Nuclear Reactors 1371 - Anfield Energy Is Refurbishing The Shootaring Canyon Uranium Mill

Nuclear Reactors 1371 - Anfield Energy Is Refurbishing The Shootaring Canyon Uranium Mill

     Anfield Energy Inc is a company that specializes in uranium and vanadium production. Their team is comprised of professionals from diverse backgrounds who are collectively working towards a common goal of fueling carbon-free, sustainable clean energy solutions. They are optimally positioned to harness the energy of the future. They have developed an innovative hub-and-spoke production strategy that leverages the unique characteristics of the Shootaring Mill in uranium-vanadium production.
     Anfield has submitted its plan to reactivate production at the Shootaring Canyon uranium mill to the State of Utah's Department of Environmental Quality. The Vancouver-based company said it is scheduling the mill restart for 2026 - it has been on standby since 1982.
     The plan covers an increase in mill throughput capacity to one thousand tons of ore per day from seven hundred and fifty tons per day. This amounts to an increase in annual uranium production capacity to three million pounds from one million pounds. The Shootaring mill is one of only three licensed, permitted and constructed conventional uranium mills in the USA.
     The company issued a statement that read, “The plan addresses the updating the mill's radioactive materials license from its current standby status to operational status and the increasing of both throughput capacity and the tripling of licensed production capacity. Following approval of the reactivation plan and mill refurbishment, Anfield will be able to both recommence uranium production and start vanadium production in 2026 - joining a select group of North American and US uranium producers meeting the resurgence in uranium demand.”
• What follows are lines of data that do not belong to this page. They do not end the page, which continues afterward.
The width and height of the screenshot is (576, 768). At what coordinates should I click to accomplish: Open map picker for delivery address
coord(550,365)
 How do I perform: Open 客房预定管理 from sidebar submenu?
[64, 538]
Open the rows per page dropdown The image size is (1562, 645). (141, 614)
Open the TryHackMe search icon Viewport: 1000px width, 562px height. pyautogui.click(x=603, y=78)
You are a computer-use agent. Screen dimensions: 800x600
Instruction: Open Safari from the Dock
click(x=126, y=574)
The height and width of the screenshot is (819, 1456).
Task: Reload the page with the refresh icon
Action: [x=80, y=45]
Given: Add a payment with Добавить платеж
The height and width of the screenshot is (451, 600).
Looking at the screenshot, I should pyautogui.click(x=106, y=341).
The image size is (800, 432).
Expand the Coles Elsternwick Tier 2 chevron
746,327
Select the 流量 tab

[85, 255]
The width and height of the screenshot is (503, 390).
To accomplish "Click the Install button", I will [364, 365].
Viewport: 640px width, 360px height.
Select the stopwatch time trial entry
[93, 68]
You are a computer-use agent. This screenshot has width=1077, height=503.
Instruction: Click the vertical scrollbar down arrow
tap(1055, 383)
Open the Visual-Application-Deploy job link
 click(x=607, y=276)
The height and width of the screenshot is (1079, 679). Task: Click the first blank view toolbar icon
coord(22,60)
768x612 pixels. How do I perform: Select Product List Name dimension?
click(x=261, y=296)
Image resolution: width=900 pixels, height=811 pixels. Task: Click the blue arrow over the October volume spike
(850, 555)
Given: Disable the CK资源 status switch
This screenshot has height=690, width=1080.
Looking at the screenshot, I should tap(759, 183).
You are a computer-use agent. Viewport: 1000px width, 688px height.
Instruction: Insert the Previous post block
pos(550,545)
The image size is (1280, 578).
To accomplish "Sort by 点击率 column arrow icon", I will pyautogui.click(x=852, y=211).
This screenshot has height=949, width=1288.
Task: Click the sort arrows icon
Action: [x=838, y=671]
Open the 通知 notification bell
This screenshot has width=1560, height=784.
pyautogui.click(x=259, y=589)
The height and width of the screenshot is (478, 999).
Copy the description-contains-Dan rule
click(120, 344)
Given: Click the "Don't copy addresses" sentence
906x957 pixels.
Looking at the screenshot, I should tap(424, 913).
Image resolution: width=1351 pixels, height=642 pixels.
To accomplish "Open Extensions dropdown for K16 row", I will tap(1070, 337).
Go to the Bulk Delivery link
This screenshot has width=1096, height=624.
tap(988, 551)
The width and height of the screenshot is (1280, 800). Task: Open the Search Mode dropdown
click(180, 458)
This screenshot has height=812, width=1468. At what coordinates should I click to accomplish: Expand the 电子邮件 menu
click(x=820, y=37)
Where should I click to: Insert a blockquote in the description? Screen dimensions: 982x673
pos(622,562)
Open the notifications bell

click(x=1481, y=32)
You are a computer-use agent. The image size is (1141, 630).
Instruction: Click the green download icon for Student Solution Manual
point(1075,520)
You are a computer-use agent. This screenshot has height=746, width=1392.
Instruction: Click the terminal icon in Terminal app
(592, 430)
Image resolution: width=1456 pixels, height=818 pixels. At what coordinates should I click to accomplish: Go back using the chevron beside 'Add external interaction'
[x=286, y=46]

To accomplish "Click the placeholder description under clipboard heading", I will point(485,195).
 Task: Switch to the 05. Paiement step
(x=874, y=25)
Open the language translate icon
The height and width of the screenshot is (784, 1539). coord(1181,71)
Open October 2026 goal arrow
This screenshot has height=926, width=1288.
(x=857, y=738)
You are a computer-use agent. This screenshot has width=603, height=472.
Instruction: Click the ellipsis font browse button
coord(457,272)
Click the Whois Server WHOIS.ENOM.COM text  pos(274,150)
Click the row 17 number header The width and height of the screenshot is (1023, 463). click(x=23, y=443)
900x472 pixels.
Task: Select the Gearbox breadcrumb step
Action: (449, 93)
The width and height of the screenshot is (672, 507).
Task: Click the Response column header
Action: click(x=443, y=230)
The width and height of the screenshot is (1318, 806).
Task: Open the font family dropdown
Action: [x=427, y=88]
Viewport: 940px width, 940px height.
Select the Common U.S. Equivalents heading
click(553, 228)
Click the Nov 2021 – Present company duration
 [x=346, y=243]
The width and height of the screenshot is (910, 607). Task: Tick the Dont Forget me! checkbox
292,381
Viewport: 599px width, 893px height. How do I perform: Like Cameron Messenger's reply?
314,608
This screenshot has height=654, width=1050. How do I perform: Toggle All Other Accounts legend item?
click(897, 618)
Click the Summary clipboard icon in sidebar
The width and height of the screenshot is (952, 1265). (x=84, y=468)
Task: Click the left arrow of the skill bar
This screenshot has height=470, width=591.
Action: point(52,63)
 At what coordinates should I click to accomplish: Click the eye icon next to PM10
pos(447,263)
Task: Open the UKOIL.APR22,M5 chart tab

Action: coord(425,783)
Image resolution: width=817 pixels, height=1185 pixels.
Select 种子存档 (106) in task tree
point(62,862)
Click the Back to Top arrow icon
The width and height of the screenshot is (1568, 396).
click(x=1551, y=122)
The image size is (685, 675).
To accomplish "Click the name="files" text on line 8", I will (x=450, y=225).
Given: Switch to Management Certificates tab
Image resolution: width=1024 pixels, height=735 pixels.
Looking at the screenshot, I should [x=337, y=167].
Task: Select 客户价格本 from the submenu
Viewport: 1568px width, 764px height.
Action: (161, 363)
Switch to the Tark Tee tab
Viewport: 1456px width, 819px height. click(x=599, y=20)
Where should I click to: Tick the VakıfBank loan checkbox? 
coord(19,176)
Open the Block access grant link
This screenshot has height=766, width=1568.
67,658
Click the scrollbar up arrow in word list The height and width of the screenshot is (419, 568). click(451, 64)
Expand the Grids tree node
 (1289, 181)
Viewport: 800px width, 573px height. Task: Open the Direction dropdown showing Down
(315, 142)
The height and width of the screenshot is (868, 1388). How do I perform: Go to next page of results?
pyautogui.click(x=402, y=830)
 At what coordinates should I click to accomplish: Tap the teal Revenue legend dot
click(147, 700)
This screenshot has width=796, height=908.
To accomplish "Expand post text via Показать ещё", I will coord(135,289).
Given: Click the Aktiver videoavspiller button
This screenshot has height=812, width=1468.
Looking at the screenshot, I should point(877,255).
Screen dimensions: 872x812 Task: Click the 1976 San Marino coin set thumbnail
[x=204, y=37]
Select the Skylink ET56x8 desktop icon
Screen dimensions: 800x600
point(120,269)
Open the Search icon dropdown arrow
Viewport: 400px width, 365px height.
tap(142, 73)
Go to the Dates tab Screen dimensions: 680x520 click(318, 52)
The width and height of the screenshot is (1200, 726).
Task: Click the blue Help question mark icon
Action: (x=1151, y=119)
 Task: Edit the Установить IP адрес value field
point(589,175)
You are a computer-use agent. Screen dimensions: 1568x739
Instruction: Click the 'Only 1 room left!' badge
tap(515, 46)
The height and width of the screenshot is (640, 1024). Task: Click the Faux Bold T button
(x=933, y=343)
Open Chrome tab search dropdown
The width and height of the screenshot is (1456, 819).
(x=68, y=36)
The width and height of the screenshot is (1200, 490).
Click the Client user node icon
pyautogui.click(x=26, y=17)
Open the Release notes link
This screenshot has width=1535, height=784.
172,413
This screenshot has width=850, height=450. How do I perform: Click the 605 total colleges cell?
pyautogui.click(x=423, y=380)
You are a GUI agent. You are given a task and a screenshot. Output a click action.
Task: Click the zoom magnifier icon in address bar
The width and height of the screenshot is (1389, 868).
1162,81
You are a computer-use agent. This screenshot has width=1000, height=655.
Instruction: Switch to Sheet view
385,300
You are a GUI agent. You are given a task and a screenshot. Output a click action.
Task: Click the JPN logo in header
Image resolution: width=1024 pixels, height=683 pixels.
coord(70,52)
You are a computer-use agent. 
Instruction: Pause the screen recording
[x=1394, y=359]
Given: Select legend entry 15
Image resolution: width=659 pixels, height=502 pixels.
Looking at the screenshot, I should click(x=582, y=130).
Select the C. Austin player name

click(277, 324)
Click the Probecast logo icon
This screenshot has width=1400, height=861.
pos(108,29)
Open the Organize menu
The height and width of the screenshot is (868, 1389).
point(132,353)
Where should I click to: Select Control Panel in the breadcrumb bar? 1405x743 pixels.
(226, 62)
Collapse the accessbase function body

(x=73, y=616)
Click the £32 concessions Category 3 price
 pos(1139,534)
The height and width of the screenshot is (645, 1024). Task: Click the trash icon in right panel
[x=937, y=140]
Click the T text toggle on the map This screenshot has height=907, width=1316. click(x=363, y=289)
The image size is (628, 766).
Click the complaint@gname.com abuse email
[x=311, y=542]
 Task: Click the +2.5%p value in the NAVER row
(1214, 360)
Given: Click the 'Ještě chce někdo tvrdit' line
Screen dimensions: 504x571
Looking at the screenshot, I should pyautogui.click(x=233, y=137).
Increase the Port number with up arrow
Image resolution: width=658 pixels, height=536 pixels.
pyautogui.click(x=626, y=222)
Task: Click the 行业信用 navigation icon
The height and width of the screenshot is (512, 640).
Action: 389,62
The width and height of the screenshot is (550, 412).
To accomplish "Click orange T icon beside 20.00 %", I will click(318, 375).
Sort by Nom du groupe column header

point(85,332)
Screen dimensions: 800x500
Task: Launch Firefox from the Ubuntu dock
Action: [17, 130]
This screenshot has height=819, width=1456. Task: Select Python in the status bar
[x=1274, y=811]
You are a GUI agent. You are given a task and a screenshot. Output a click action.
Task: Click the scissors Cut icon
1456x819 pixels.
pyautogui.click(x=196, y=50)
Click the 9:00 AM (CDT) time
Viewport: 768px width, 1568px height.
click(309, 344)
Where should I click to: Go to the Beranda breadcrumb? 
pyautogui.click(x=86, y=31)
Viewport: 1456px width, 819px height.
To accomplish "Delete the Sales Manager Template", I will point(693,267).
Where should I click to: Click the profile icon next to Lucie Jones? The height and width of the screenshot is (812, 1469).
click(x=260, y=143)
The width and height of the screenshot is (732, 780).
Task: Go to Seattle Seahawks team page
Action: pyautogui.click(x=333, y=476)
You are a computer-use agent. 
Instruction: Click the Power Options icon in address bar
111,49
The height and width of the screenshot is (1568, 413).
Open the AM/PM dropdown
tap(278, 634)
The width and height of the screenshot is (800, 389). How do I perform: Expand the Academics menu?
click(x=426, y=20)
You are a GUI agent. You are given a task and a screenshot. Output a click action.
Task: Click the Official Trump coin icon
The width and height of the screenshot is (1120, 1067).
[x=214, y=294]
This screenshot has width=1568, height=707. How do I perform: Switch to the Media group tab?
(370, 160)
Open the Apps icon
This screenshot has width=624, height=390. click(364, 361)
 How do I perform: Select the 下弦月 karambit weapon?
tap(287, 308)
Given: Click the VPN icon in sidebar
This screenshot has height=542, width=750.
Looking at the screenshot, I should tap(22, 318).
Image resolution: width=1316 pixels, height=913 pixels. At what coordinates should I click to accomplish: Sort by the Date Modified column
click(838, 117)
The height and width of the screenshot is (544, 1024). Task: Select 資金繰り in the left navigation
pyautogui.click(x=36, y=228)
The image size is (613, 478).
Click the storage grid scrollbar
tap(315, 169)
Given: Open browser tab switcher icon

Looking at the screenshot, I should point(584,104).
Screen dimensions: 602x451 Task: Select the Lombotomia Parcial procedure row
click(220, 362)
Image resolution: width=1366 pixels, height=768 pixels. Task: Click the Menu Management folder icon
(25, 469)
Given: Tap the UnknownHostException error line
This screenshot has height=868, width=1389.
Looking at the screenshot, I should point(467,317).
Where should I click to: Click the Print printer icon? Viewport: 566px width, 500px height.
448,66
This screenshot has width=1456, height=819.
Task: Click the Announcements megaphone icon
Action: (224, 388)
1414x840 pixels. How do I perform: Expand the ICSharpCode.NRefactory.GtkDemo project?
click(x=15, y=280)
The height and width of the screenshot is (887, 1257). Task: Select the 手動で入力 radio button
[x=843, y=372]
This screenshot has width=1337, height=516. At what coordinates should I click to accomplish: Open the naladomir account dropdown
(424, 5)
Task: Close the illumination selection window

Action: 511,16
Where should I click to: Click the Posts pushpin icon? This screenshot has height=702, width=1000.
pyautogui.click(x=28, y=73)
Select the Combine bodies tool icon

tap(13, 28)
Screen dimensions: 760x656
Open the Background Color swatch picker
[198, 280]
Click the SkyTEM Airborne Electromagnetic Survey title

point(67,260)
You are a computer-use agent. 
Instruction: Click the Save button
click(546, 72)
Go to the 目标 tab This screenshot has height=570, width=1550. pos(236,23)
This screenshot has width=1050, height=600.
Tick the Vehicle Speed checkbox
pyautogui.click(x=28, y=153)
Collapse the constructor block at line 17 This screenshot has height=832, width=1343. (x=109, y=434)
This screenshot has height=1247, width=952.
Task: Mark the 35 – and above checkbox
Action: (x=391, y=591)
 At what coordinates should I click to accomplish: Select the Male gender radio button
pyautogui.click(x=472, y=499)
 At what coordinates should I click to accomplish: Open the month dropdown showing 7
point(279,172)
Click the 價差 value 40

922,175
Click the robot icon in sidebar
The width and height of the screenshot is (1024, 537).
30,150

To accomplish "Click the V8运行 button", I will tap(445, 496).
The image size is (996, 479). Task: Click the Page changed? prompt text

     Anfield purchased the Shootaring Canyon mill in 2015. The conventional acid-leach facility had been owned and operated by Uranium One since 2007. However, the Canadian-based and Russian-owned company's mining operations are focused on in-situ leach production methods. The mill was built in 1980 and commenced operations in 1982. It operated for about six months, before operations ceased due to the depressed price of uranium. During its time of operation, it produced and sold two thousand eight hundred and twenty-five pounds of U3O8. Surface stockpiles at the facility include an estimated three hundred and seventy thousand pounds of U3O8 at an average grade of 0.147 percent. Anfield agreed in August 2014 to purchase the mill and a portfolio of uranium assets from Uranium One in a deal worth five million dollars.
     Anfield said that early-stage refurbishment of Shootaring will take place during the review of the restart application. This will prepare the company to complete refurbishment as soon as the restart application is approved.
     Corey Dias is the CEO of Anfield. He said, “We at Anfield are very proud of achieving the important milestone of submitting the production restart application for Shootaring. This is an achievement which has taken close to eighteen months of engineering and design input to complete and it caps a decade of methodical and strategic progression in asset development.
     Dias added that “Since acquiring the Shootaring Canyon mill in 2015, we have maintained the facility, waiting for the right market conditions to return the mill to production status. With uranium reaching highs of greater than USD100 per pound earlier this year, and a global environment in which demand is expected to continue outstripping supply, we believe this is the ideal time to advance our uranium assets to production.”